Reputation: 1003
I am trying to upload a series of files to s3 from a pandas data frame. The code I am using to do that is shown below
import os
import boto3
import pandas as pd
from botocore.exceptions import NoCredentialsError
ACCESS_KEY = os.environ['KEY_ID']
SECRET_KEY = os.environ['SECRET_KEY']
def upload_to_aws(local_file, bucket, s3_file):
s3 = boto3.client('s3', aws_access_key_id=ACCESS_KEY,
aws_secret_access_key=SECRET_KEY)
try:
s3.upload_file(local_file, bucket, s3_file)

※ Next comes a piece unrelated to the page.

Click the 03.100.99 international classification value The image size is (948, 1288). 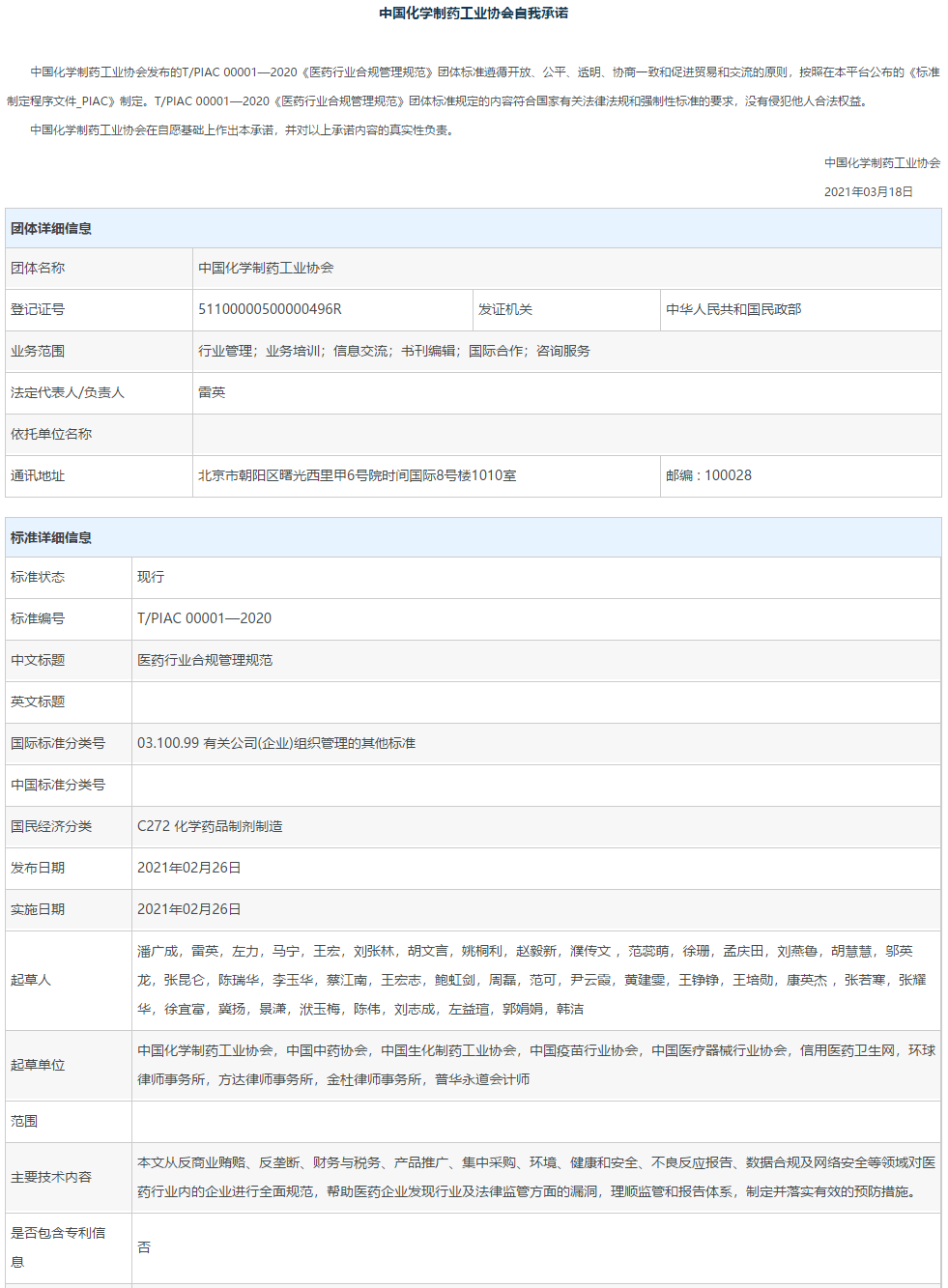pos(276,743)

print("Upload Successful")
return True
except NoCredentialsError:
print("Credentials not available")
return False
except FileNotFoundError:
print("The file was not found")
return False
df = pd.read_csv('file.csv')
description = df.description.iloc[50]
text_file = open(f"textfile.txt", "w")
text = text_file.write(description)
upload_to_aws("textfile.txt",'bucket-name',"test.txt")
text_file.close()
I am grabbing an element of the data frame that is stored as a string and writing it to a text file. That file is created locally without problems however the versions on s3 show up with no content.
What about my code is causing this issue and how can I make sure the content is showing up? If there is a smarter way to approach this I would love to know.
Upvotes: 1
Views: 716
Reputation: 2756
You need the close the file first so that the data is written to the file system.
with open(f"textfile.txt", "w") as text_file:
text_file.write(description)
#now the with block ends and calls close() on the file and it's written to disk
upload_to_aws("textfile.txt",'bucket-name',"test.txt")
It can be done with flush() also if you'd want to keep the file open to write more but you don't need that here.